• **Your objective**: Pull out each line of the listing below that contains the word "Instruction".

• **Dataset**:
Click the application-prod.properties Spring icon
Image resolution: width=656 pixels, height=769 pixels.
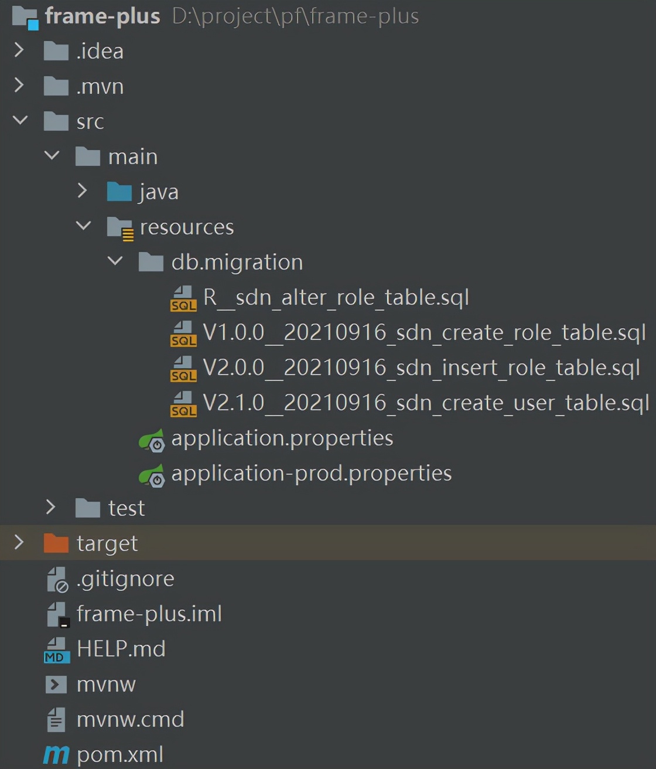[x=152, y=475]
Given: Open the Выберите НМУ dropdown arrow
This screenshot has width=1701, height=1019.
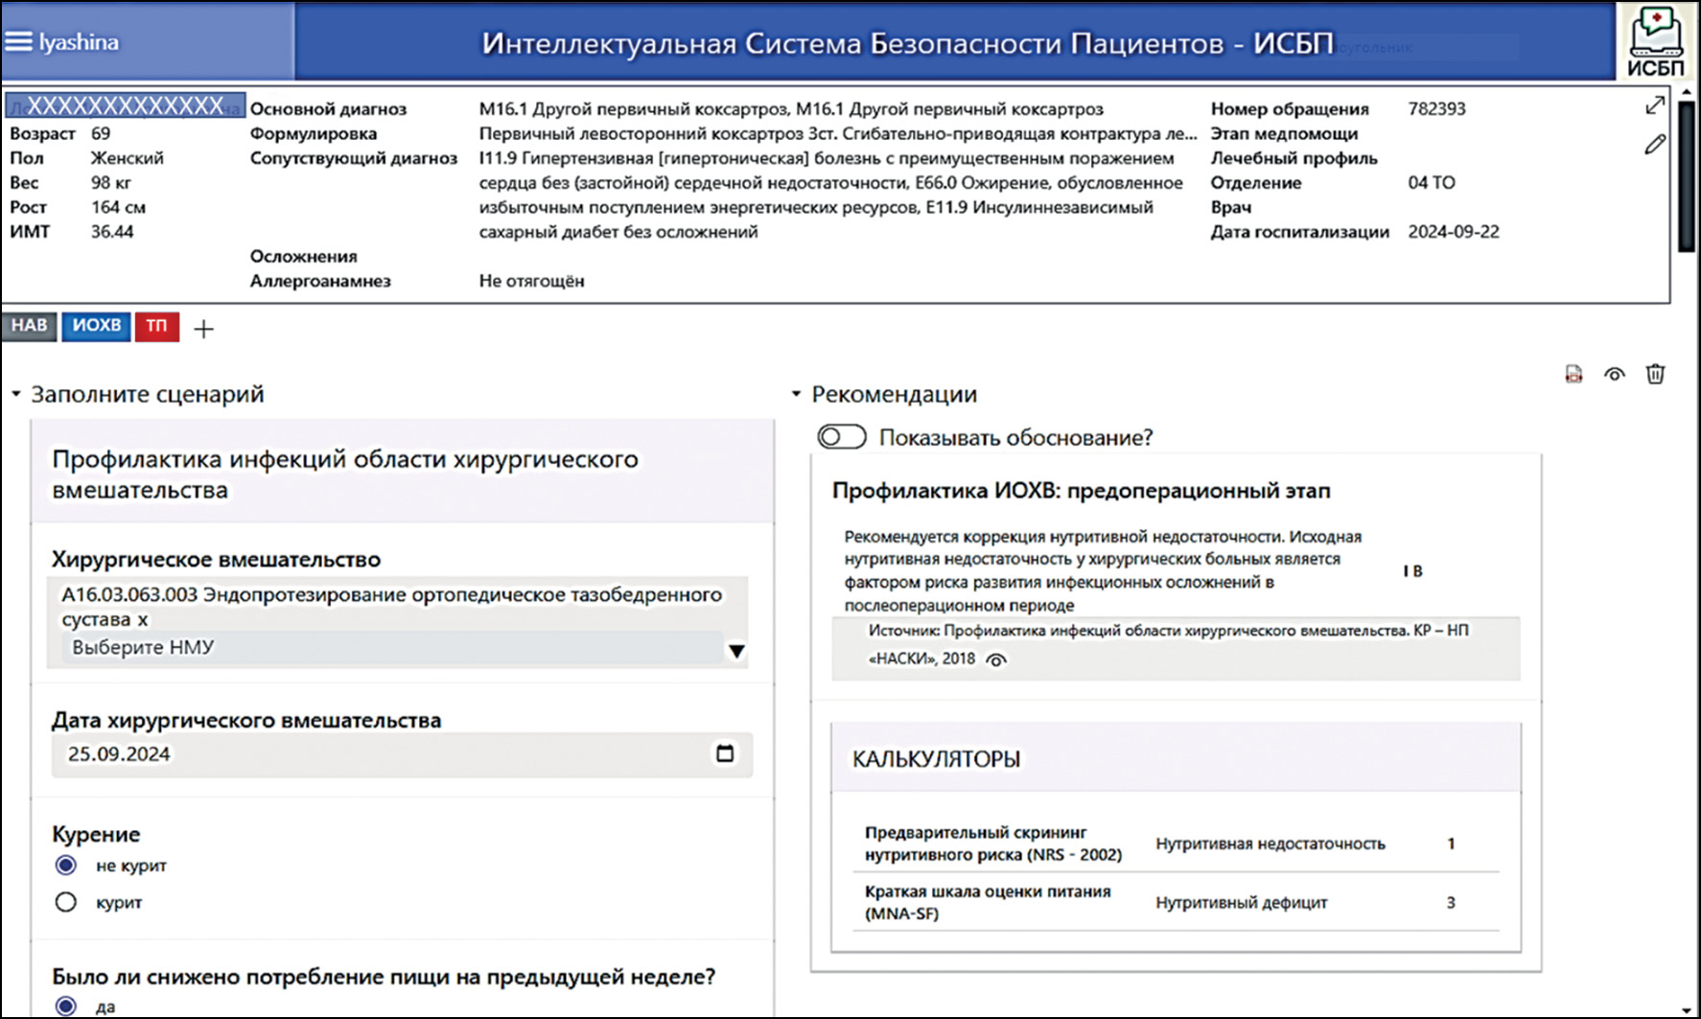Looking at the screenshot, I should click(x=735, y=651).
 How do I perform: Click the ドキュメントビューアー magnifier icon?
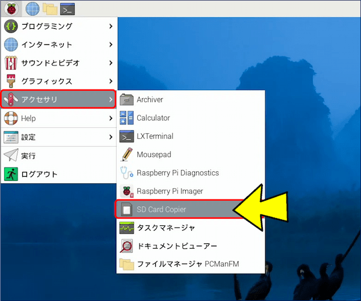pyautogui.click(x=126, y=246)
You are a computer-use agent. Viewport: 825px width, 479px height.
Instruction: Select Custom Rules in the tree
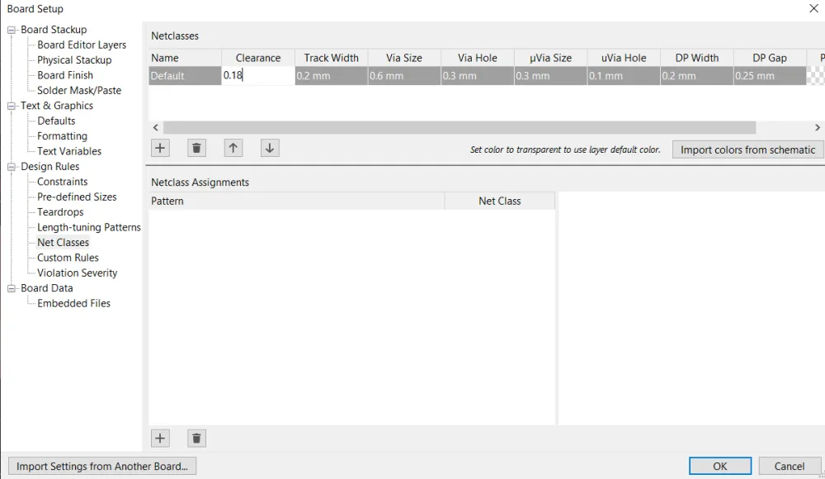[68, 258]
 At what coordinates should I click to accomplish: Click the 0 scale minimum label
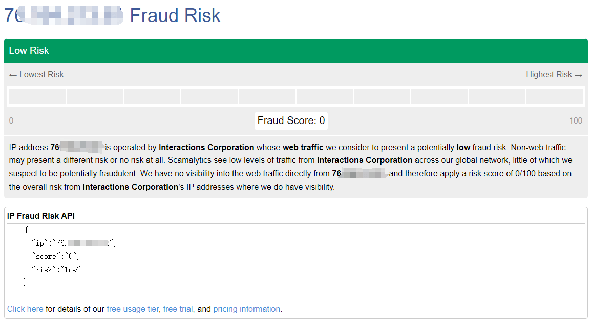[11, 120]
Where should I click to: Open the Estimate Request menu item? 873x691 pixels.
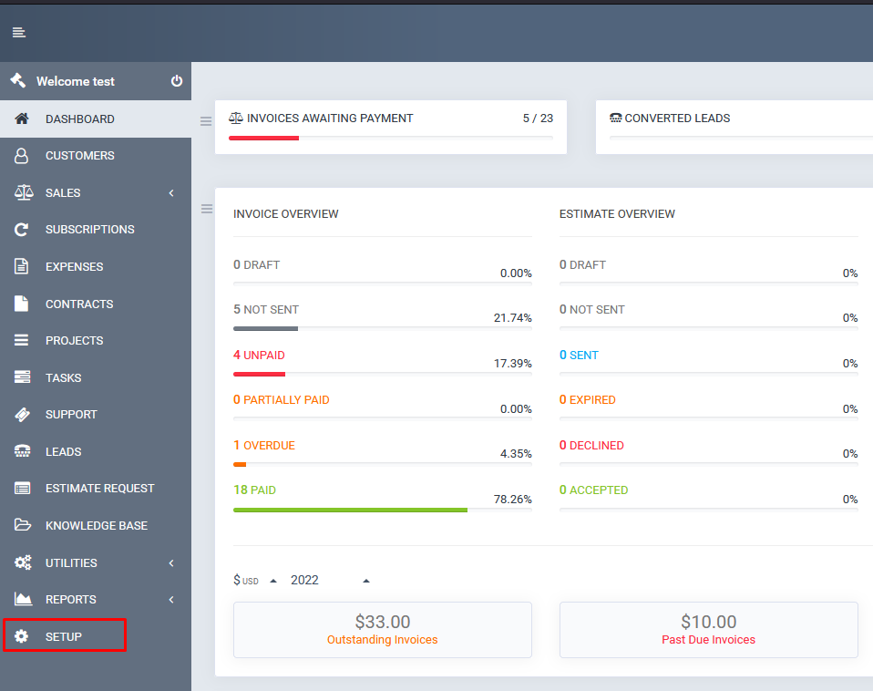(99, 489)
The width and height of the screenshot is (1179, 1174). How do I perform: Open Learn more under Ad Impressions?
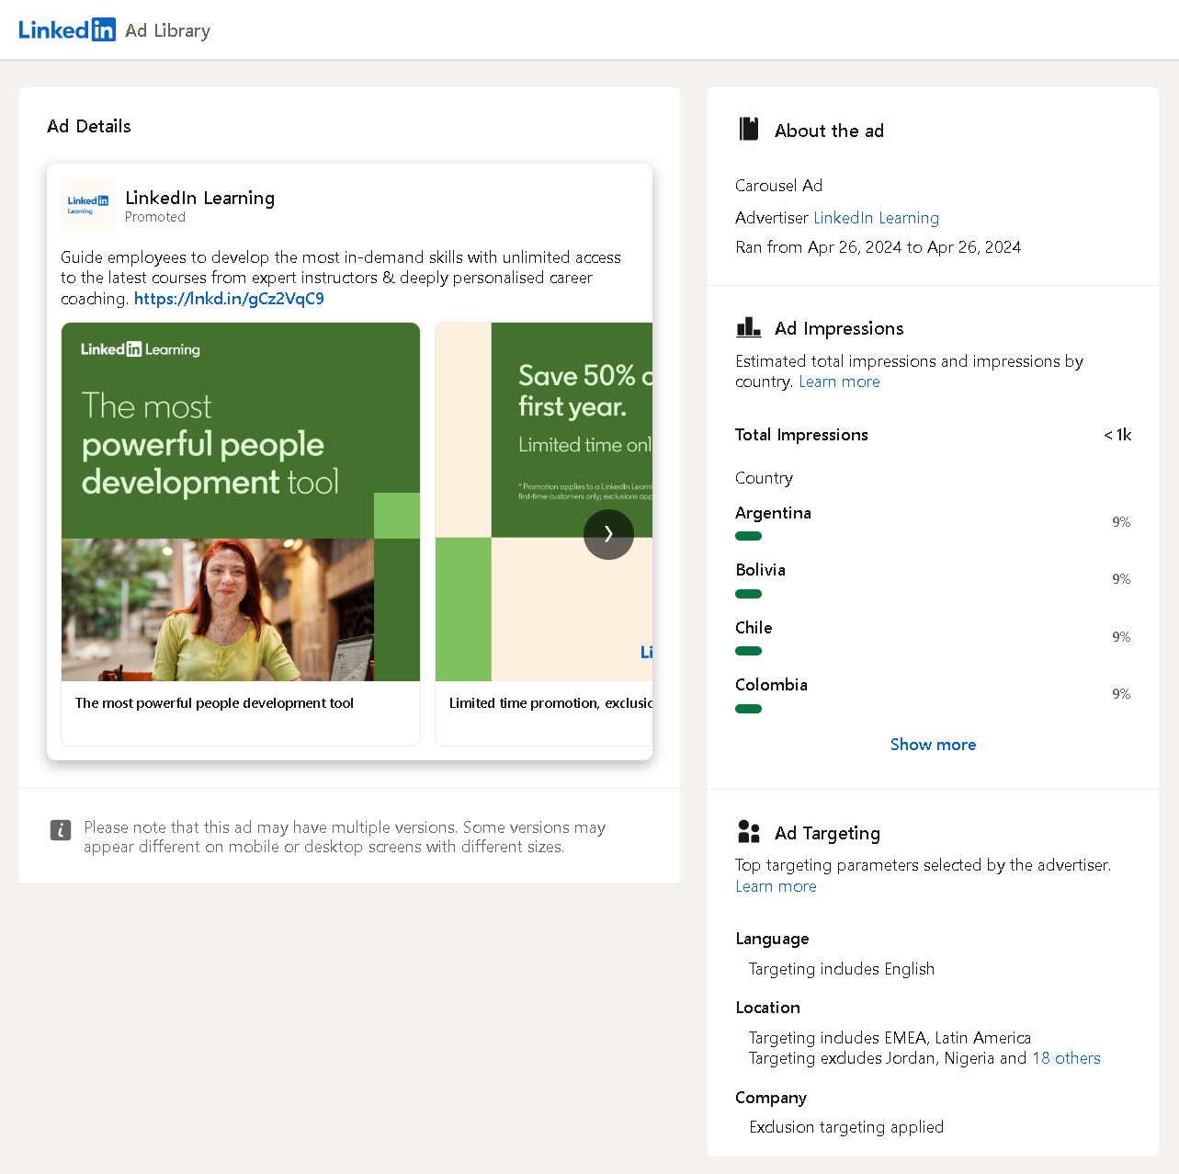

* * *

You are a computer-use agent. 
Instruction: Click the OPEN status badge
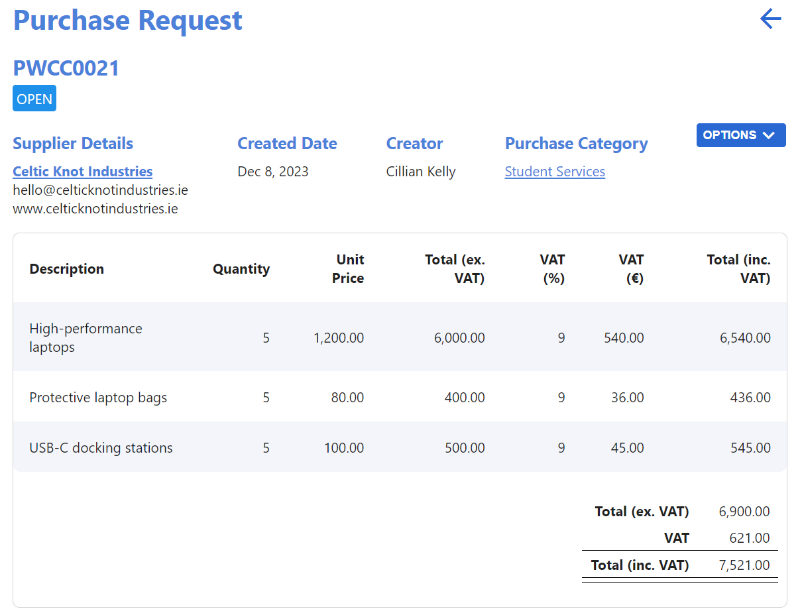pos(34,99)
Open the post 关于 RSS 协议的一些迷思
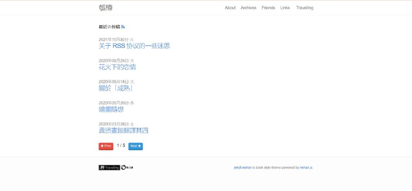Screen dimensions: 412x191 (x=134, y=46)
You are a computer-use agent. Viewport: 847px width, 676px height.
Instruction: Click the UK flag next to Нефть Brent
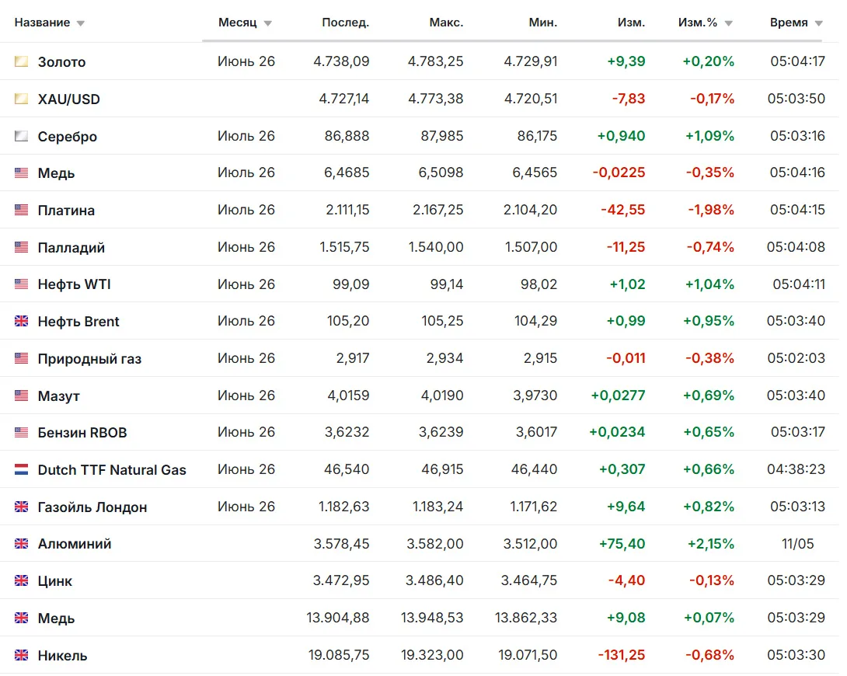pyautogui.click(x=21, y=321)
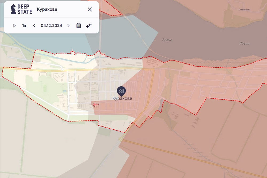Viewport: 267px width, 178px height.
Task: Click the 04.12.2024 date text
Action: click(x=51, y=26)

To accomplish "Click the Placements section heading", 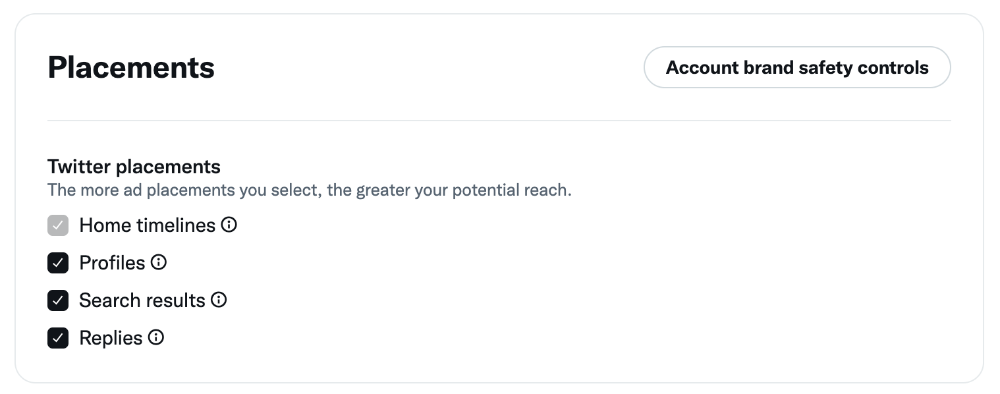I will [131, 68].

• **Written answer**:
Instruction: Select Custom Rules in the tree
Instruction: Click the OPEN status badge
Instruction: Click the UK flag next to Нефть Brent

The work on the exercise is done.